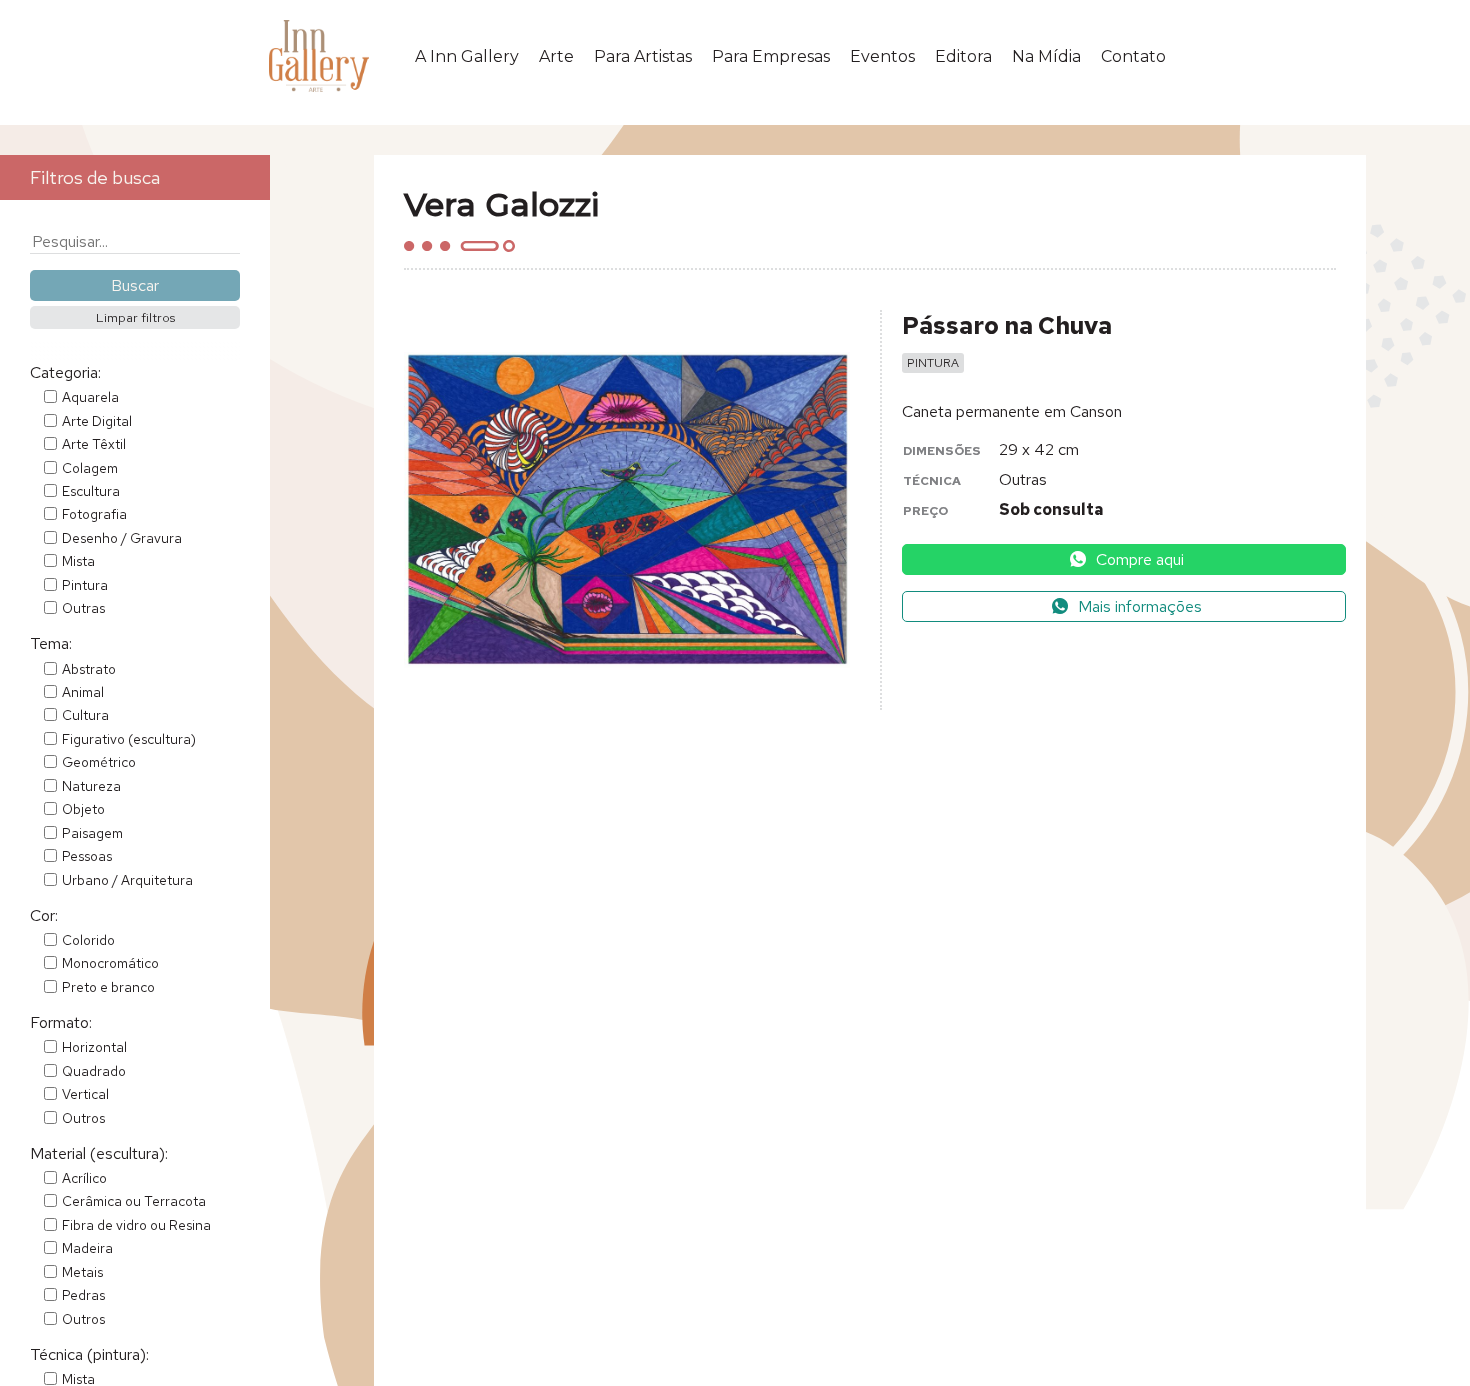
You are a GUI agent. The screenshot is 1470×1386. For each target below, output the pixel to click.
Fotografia (94, 514)
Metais (82, 1272)
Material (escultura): (99, 1153)
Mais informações (1138, 606)
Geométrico (99, 762)
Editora (963, 56)
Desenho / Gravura (122, 538)
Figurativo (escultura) (129, 739)
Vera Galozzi (501, 204)
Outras (83, 608)
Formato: (61, 1022)
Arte (556, 56)
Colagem (90, 468)
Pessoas (87, 856)
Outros (83, 1118)
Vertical (85, 1094)
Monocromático (110, 963)
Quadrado (94, 1071)
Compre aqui (1138, 559)
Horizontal (94, 1047)
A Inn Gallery (467, 56)
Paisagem (92, 833)
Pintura (85, 585)
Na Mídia (1046, 56)
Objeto (83, 809)
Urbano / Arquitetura (127, 880)
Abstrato (89, 669)
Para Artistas (643, 56)
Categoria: (65, 372)
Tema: (51, 643)
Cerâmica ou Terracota (134, 1201)
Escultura (91, 491)
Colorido (88, 940)
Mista (78, 561)
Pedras (83, 1295)
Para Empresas (771, 56)
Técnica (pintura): (89, 1354)
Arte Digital (97, 421)
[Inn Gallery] (324, 56)
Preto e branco (108, 987)
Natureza (91, 786)
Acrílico (84, 1178)
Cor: (44, 915)
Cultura (85, 715)
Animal (83, 692)
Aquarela (90, 397)
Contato (1133, 56)
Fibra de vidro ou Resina (136, 1225)
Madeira (87, 1248)
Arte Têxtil (94, 444)
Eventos (882, 56)
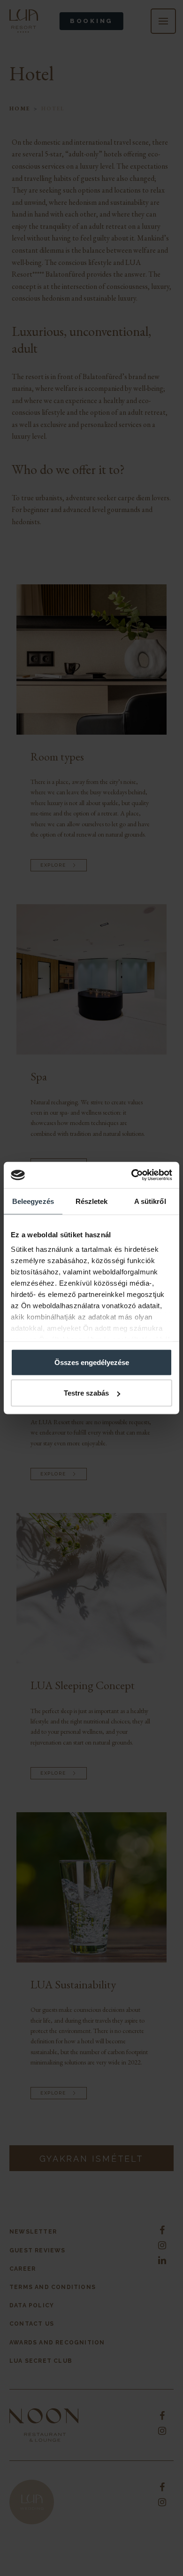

★ ★ ★ ★ ★

What is needed
Restate verbatim the lines that begin at the one holding "Paisagem (92, 833)" and end at the last line of the material. Exclude pictures.

Answer to this exercise
Paisagem (92, 833)
Pintura (85, 585)
Na Mídia (1046, 56)
Objeto (83, 809)
Urbano / Arquitetura (127, 880)
Abstrato (89, 669)
Para Artistas (643, 56)
Categoria: (65, 372)
Tema: (51, 643)
Cerâmica ou Terracota (134, 1201)
Escultura (91, 491)
Colorido (88, 940)
Mista (78, 561)
Pedras (83, 1295)
Para Empresas (771, 56)
Técnica (pintura): (89, 1354)
Arte Digital (97, 421)
[Inn Gallery] (324, 56)
Preto e branco (108, 987)
Natureza (91, 786)
Acrílico (84, 1178)
Cor: (44, 915)
Cultura (85, 715)
Animal (83, 692)
Aquarela (90, 397)
Contato (1133, 56)
Fibra de vidro ou Resina (136, 1225)
Madeira (87, 1248)
Arte Têxtil (94, 444)
Eventos (882, 56)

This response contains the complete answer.